La séquence du Brexit en cours depuis juin 2016 est intégralement le produit des calculs électoraux ratés et des luttes de factions internes d’un parti conservateur britannique maintenant dans un état de décomposition avancée.
Cette crise au sommet marque la confusion profonde dans laquelle se trouvent de larges secteurs des classes dirigeantes au Royaume-Uni. L’extrême droite raciste converge vers les Brexiters les plus résolus à une sortie de l’UE sans accord. Se prolonge à travers eux l’héritage d’un nationalisme anglais pour lequel l’ordre supranational européen n’a jamais pu représenter un substitut acceptable de la supranationalité grande-britannique ou impériale, celles-là sous hégémonie anglaise. Ses principaux représentants, toujours généreux en formules grandiloquentes sur le destin national, et tous dotés de solides fortunes personnelles, n’ont pas de raison de s’inquiéter des calamités d’une rupture brutale.
Pour la plupart des milieux patronaux, en revanche, les perspectives offertes par un tel scénario sont alarmantes. Vu le volume des échanges avec l’UE, on peut le comprendre. L’incertitude régnante entraîne un ralentissement de l’activité et de l’investissement, au mieux ; un mouvement de délocalisation, au pire. Leurs relais se trouvent tant du côté conservateur que dans la droite du travaillisme parlementaire, cette dernière étant déterminée à vouloir faire courir le risque d’un nouveau référendum.

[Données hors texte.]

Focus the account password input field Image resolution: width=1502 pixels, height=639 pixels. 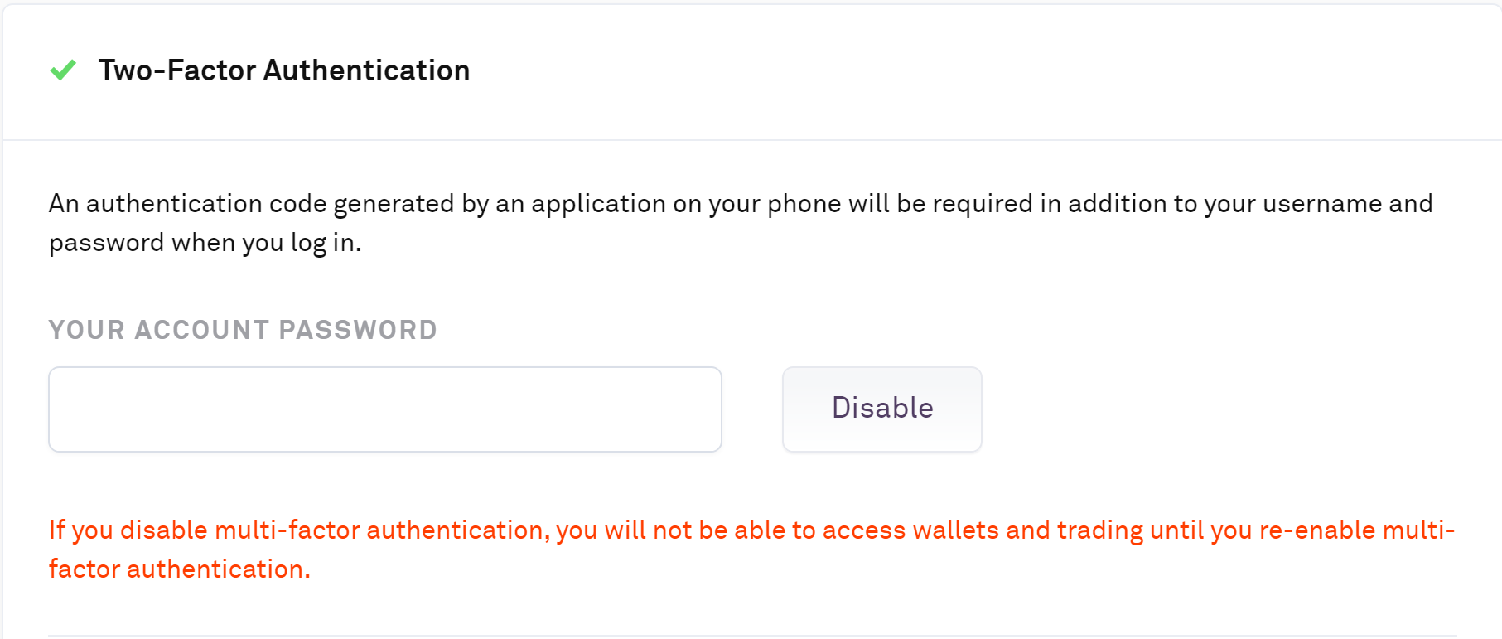pyautogui.click(x=385, y=409)
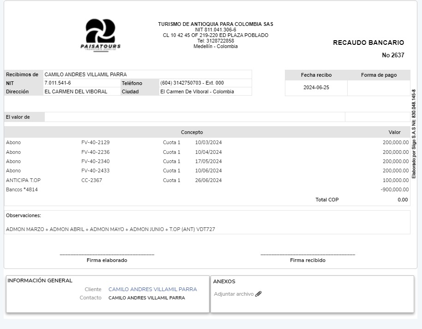Select invoice reference FV-40-2433
This screenshot has height=329, width=422.
[x=96, y=171]
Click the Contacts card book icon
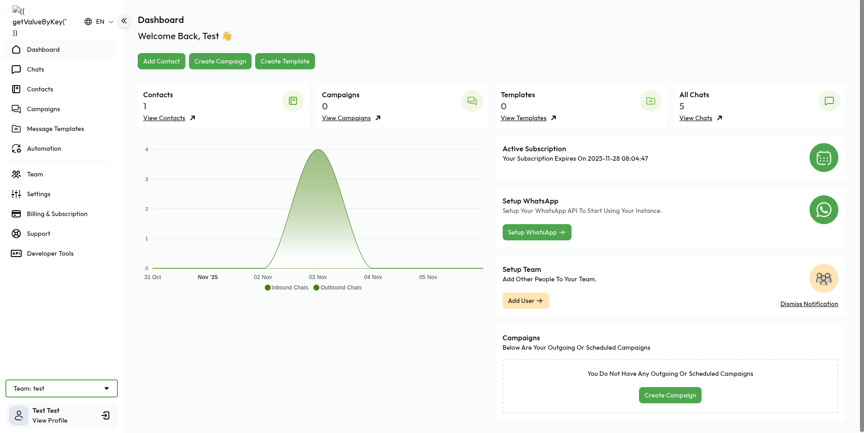Screen dimensions: 864x433 tap(293, 101)
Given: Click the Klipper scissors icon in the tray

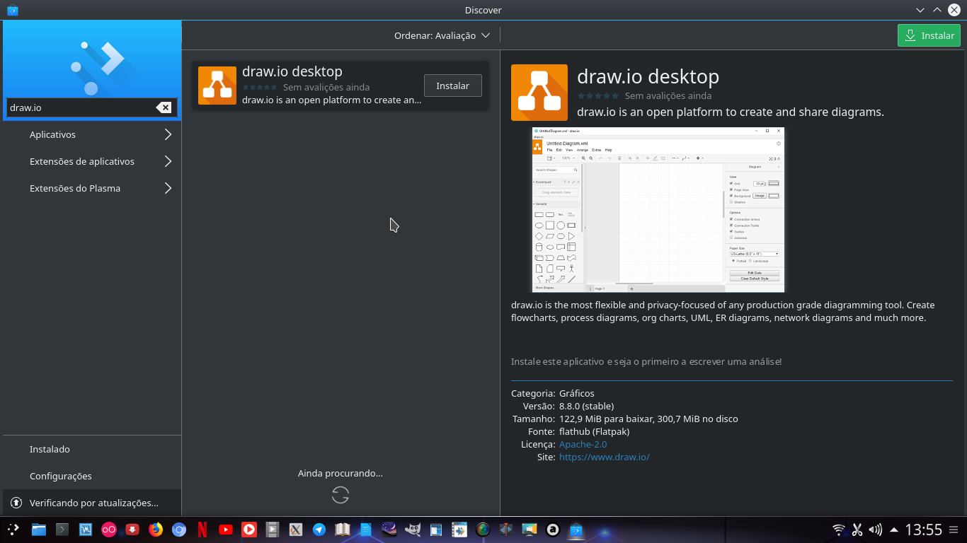Looking at the screenshot, I should [857, 529].
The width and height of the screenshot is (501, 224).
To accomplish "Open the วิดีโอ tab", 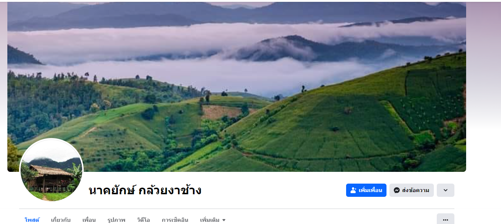I will coord(144,220).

Mais les uns et les autres ont deux autres motifs de crainte : la fin de l’unité du Royaume-Uni en cas de sortie sans accord, dès lors que l’Écosse et l’Irlande du Nord ont peu de chance de se réconcilier avec une telle issue ; et plus grave encore, l’arrivée maintenant très plausible de la gauche travailliste au pouvoir, dirigée par Jeremy Corbyn.

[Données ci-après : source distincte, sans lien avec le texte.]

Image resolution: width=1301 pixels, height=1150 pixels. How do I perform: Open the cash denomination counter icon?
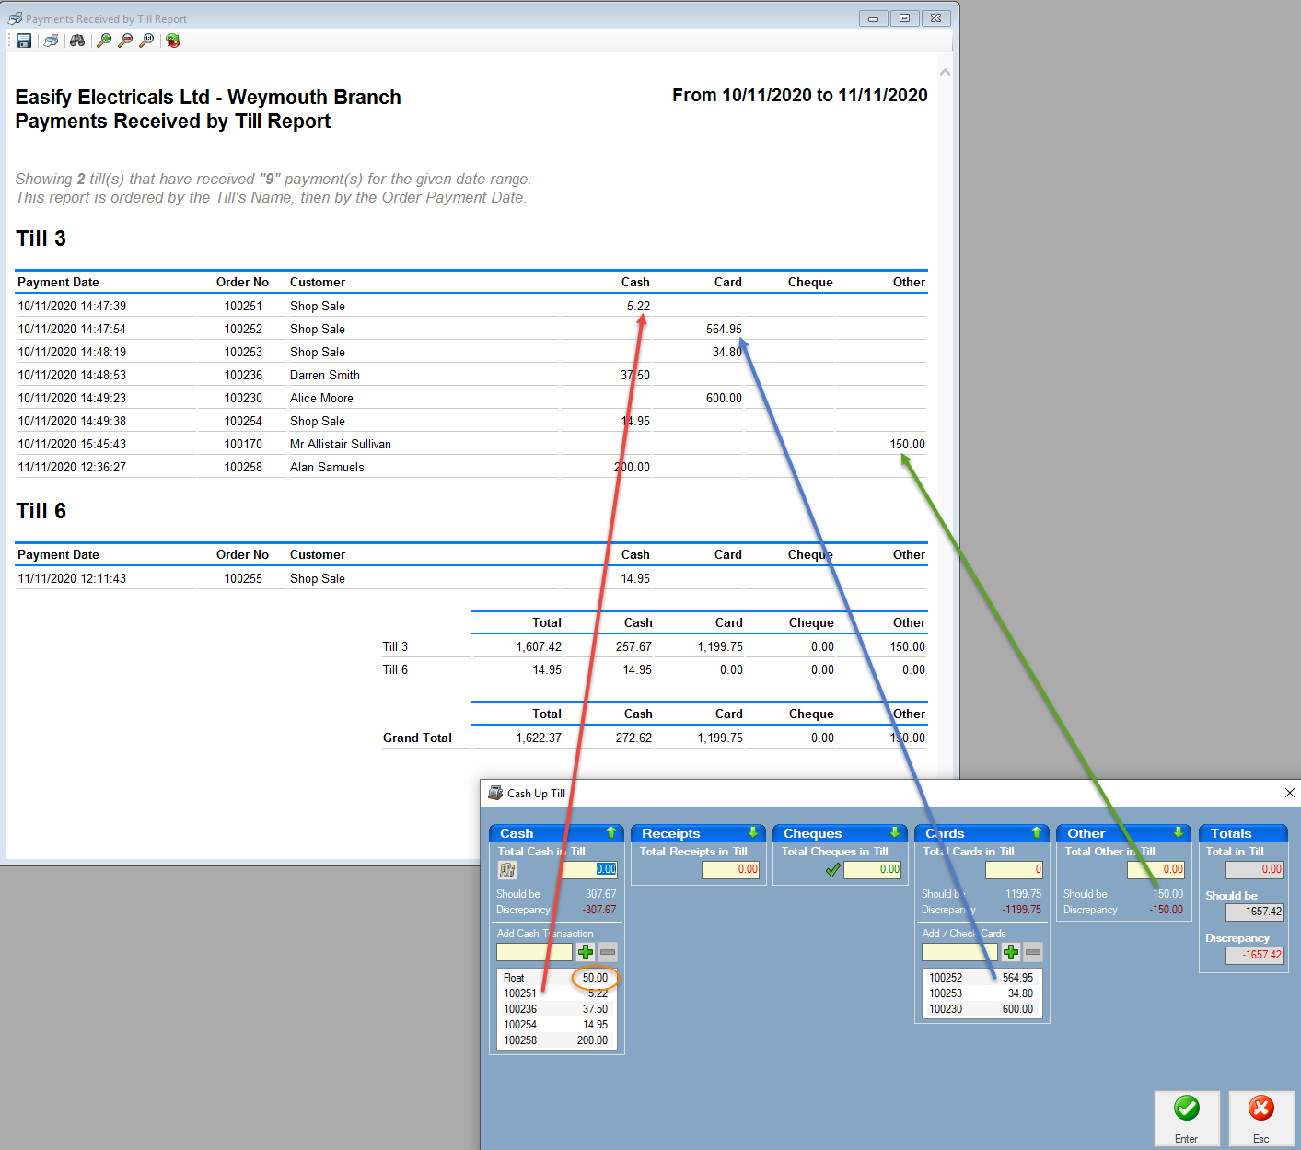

Face à l’extrémisme tory et aux désordres qui entourent un pouvoir dans l’impasse, l’opposition travailliste propose un compromis modéré et crédible : respect du résultat du référendum, mais maintien dans l’union douanière et dans le marché unique. Suite à leur rencontre avec les dirigeants travaillistes début février, les négociateurs européens estimèrent que ce projet était à même de sortir du blocage (lié notamment à l’avenir de la frontière irlandaise).
Pour cette gauche travailliste, le risque le plus grave d’un Brexit sans accord est celui d’une fuite en avant ultime dans l’entreprise de liquidation des protections encore existantes pour le monde du travail. Cette éventualité pourrait en outre s’accompagner de dérives déréglementaristes supplémentaires, tant en matière de protection environnementale que de normes sanitaires. D’où les engagements répétés sur ces sujets constitués en critères de base de tout nouvel accord que pourra proposer la première ministre, Theresa May.
Rien ne permet de dire à ce stade si le report de l’échéance au 31 octobre prochain permettra de trouver un compromis viable ou accroîtra les risques d’enlisement qu’aggraverait une participation britannique aux élections européennes, si un terrain d’entente n’était pas trouvé avant le 22 mai, et la très probable démission de Me May.
Dans tous les cas de figure (pas d’accord, nouveau projet d’accord, nouveau référendum, annulation du Brexit, nouvelles législatives anticipées), il faut noter un problème rarement évoqué et pourtant majeur de cette conjoncture : le prolongement des débats autour du Brexit (et leur exacerbation en cas de nouveau référendum) continuera de neutraliser la confrontation politique pourtant impérative sur la violence de la politique austéritaire conduite depuis 2010. Avec ou sans Brexit, le R-U de l’austérité, c’est 14,3 millions de personnes sous le seuil de pauvreté, 200 000 enfants de plus dans la pauvreté absolue au cours de la seule dernière année, + 169 % de personnes dormant dans la rue depuis 2010, un niveau record des recours aux banques alimentaires atteint en 2018. Les urgences politiques sur la santé publique, l’école ou l’environnement et la pauvreté (au travail notamment) sont couvertes par le vacarme et les angoisses interminables du Brexit.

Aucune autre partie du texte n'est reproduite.